START Dataset content
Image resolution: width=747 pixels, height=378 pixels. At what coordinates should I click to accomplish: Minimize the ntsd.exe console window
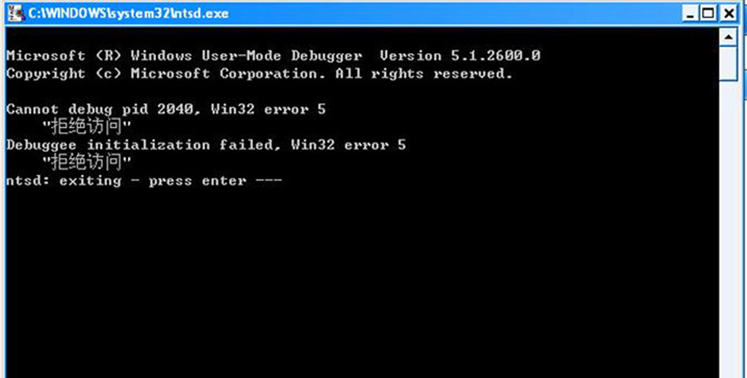[x=690, y=12]
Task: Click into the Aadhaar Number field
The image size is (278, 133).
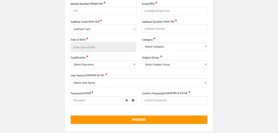Action: click(x=175, y=29)
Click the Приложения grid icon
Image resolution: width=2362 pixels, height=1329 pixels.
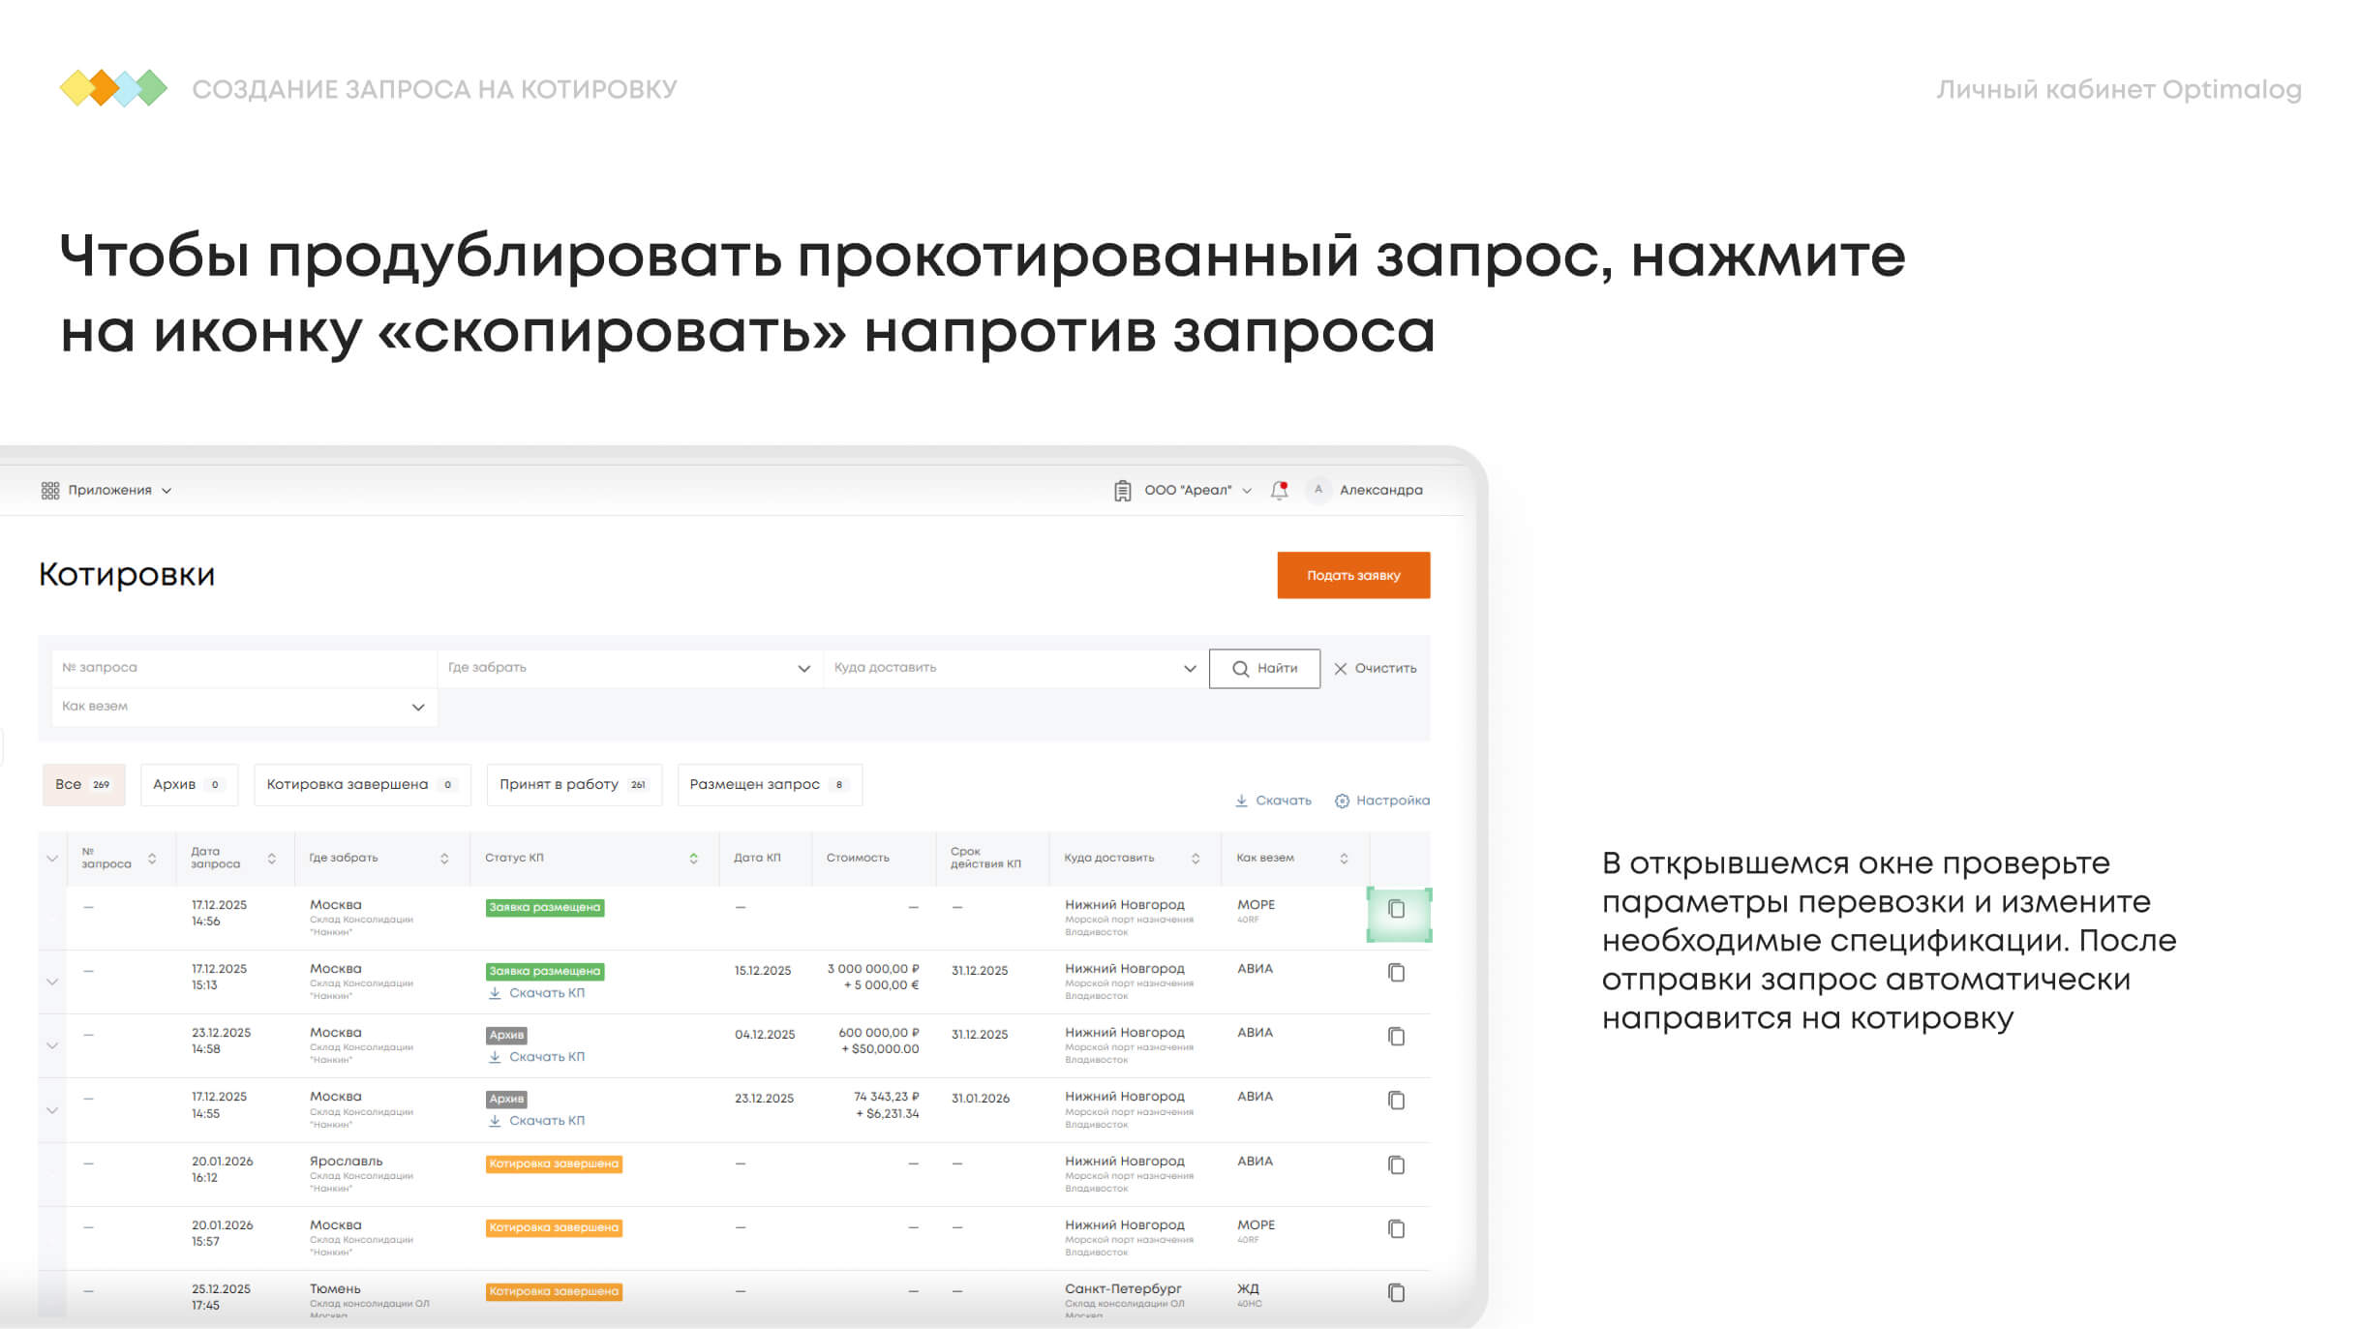[x=50, y=491]
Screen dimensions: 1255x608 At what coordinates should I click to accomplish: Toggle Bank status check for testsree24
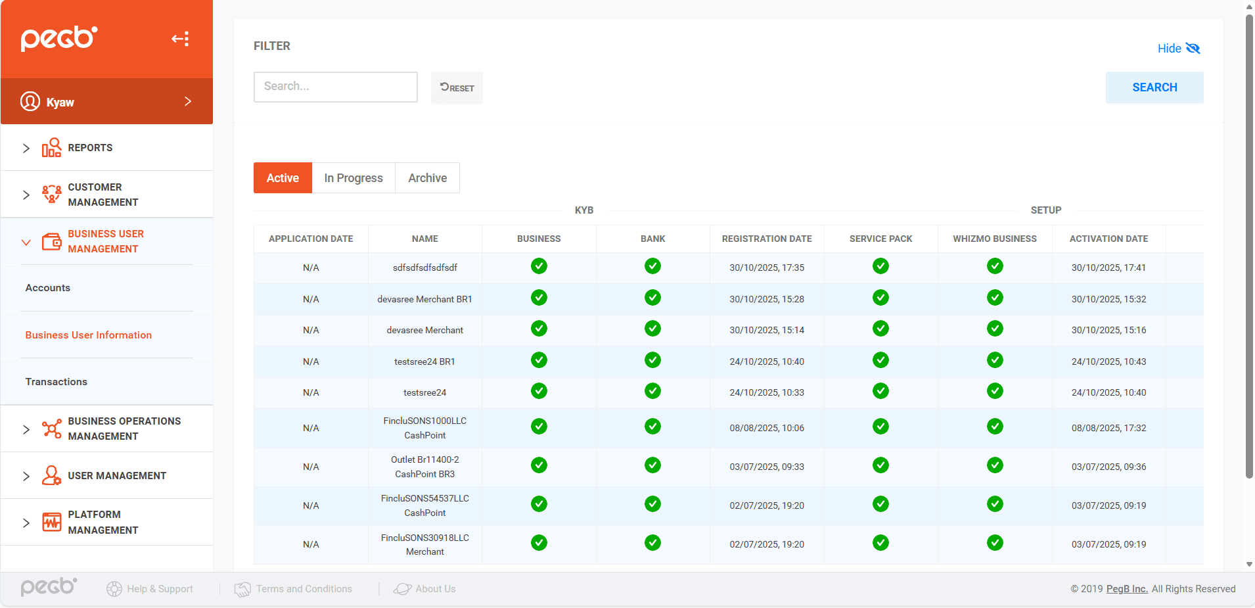(652, 390)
END Dataset content
Directions — Locate each line of the material above that contains the word "should" and copy those lines. Case counts.

Response to the task —
Image resolution: width=747 pixels, height=378 pixels. At what coordinates should I click to accomplish: Minimize the ntsd.exe console window
Screen dimensions: 1255x608 At what coordinates should I click to accomplish: Toggle Bank status check for testsree24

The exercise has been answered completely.